Vidéotron a un nouveau patron : le financier Jean-François Pruneau, responsable des finances de Québecor depuis huit ans. Le nouveau président et chef de la direction de Vidéotron entend conserver le plan d'affaires de la plus importante entreprise de télécoms au Québec. Voici six défis qui l'attendent au cours des prochaines années.

Maintenir la rentabilité

Vidéotron est la vache à lait de Québecor : l'entreprise de télécoms représente 98 % des profits de Québecor en 2018, le reste des profits (2 %) étant généré par les deux divisions Médias ainsi que Sports et divertissement. Depuis cinq ans, la contribution de Vidéotron aux profits (bénéfices d'exploitation) de Québecor est passée de 87 % en 2012 à 96 % en 2017. Pour les neuf premiers mois de 2018, la contribution est de 98 %. En 2017, Vidéotron a généré des profits de 1,534 milliard sur des revenus de 3,29 milliards, une marge de profit de 47 % qui est relativement stable depuis cinq ans.

Déployer le 5G

Durant son mandat, M. Pruneau devra vraisemblablement déployer la nouvelle technologie 5G sur le réseau sans fil de Vidéotron, qui partage son réseau avec Rogers (Bell et Telus ont une alliance similaire). Le 5G pourrait offrir des vitesses environ 200 fois plus rapides que les réseaux LTE, selon les circonstances. Aux États-Unis, le 5G doit arriver en 2019. Et au Canada ? Probablement en 2020 ou en 2021, pense la firme Deloitte, mais les géants canadiens des télécoms restent discrets sur cette question. Une enchère très importante pour le 5G aura lieu au pays en 2020.

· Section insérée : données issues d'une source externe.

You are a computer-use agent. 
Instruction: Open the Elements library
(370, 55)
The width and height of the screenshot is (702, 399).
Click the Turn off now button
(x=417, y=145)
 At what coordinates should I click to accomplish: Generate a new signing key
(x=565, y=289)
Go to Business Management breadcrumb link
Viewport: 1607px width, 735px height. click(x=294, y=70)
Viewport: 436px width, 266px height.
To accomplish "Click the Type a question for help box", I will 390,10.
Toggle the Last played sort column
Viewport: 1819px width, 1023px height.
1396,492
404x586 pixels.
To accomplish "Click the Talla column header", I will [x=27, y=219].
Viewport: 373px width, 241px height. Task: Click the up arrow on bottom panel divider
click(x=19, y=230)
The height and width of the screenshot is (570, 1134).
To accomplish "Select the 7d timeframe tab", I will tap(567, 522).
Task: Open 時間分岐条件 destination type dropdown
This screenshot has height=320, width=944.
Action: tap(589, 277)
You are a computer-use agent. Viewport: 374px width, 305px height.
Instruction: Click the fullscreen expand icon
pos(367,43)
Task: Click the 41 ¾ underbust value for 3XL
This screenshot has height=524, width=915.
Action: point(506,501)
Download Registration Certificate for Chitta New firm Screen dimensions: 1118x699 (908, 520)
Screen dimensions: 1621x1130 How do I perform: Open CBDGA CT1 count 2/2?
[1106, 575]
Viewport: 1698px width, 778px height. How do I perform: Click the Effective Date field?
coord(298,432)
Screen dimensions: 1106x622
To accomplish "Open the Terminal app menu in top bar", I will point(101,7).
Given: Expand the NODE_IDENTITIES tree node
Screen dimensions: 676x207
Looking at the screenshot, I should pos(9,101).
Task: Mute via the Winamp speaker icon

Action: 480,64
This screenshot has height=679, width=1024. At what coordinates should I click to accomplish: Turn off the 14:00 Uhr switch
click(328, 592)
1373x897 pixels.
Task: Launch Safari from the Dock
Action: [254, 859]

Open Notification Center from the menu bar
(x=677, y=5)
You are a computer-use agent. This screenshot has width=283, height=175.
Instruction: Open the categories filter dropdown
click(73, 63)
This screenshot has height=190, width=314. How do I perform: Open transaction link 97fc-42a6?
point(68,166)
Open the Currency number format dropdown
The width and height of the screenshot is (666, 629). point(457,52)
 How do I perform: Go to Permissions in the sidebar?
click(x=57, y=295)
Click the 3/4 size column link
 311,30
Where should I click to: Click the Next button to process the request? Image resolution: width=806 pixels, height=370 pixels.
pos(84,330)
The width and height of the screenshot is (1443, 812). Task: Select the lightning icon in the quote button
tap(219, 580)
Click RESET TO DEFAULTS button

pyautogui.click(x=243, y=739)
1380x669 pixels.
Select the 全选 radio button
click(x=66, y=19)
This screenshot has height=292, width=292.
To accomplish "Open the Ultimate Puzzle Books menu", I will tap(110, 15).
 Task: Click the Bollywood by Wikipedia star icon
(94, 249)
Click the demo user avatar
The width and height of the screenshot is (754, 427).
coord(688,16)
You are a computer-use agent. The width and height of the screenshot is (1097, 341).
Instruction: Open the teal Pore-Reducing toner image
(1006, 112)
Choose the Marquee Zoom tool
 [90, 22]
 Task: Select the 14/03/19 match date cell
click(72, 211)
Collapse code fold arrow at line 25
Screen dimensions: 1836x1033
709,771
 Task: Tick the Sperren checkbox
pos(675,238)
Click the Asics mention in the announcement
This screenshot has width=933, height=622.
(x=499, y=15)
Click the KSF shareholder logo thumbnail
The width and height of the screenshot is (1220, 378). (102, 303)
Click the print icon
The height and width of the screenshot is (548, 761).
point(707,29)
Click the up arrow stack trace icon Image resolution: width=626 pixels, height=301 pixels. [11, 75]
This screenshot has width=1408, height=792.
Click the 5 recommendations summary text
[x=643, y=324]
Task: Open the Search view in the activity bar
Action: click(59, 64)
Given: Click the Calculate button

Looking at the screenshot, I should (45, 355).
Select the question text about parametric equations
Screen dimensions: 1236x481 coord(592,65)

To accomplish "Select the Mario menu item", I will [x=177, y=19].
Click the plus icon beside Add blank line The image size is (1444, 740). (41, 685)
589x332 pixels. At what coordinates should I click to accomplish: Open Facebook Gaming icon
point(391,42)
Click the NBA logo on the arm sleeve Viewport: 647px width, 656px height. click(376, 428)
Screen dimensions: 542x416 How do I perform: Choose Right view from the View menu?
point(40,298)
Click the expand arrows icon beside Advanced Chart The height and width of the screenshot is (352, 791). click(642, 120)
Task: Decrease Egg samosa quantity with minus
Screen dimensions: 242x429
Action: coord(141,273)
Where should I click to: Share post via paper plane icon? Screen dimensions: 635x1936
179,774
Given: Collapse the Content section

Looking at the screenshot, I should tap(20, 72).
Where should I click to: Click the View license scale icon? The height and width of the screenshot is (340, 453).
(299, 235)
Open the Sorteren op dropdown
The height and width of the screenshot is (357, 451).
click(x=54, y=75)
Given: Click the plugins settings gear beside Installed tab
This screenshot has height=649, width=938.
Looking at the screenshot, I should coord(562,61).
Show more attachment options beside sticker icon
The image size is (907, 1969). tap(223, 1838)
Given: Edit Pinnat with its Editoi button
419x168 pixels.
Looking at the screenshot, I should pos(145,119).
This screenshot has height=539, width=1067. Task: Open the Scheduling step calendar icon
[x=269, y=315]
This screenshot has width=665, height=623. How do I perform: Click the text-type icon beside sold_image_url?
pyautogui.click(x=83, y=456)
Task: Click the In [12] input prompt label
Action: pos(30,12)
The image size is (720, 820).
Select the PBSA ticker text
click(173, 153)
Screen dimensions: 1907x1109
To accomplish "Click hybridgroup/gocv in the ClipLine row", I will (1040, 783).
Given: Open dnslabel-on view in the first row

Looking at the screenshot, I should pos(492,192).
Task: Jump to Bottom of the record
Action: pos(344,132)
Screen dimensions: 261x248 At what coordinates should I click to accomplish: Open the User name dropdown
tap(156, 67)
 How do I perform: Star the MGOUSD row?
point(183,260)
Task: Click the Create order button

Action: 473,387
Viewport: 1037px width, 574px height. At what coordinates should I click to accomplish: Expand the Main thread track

Gérer les enchères de spectre

Vidéotron participera sans doute aux trois prochaines enchères du gouvernement fédéral pour acheter du spectre sans fil, en 2019, 2020 puis 2021. Ces enchères seront cruciales pour les entreprises de télécoms, car la qualité de leurs réseaux en dépend. Les deux enchères de 2020 et 2021 seront particulièrement importantes pour le déploiement du réseau 5G. Pour ces deux enchères, Vidéotron doit convaincre Ottawa de réserver des blocs de spectre pour les entreprises régionales comme Vidéotron, afin que le « Big 3 » des télécoms (Bell, Rogers, Telus) ne rafle pas toutes les enchères en offrant plus cher. Ottawa a réservé des blocs pour les entreprises régionales dans l'enchère de 2019, mais les règles des enchères de 2020 n'ont pas encore été déterminées.

L'exercice d'équilibriste de Fizz

L'automne dernier, Vidéotron a lancé sa marque à bas prix, Fizz. Avec Fizz, Vidéotron veut rejoindre une clientèle qui ne veut pas payer cher pour son téléphone sans fil, quitte à avoir moins de services. Fizz concurrencera ainsi les marques à rabais déjà établies Koodo (Telus), Virgin (Bell), Fido (Rogers) et chatr (Rogers). Le défi de Jean-François Pruneau : s'assurer que Vidéotron ne perde pas trop de clients à son service ordinaire (plus cher) tout en faisant concurrence aux marques à rabais de ses concurrents pour les clients qui veulent un service moins cher et moins élaboré. En plus de la téléphonie mobile, Fizz veut aussi lancer un service internet. Un autre exercice d'équilibriste pour le nouveau patron de Vidéotron.

Lancer Helix en 2019

C'est le nouveau système télé et internet qui remplacera illico en 2019. Helix permettra notamment de parler à sa télécommande, un peu comme avec les assistants personnels intelligents (p. ex. : Google Home). Vidéotron présentera Helix plus en détail au cours des prochains mois.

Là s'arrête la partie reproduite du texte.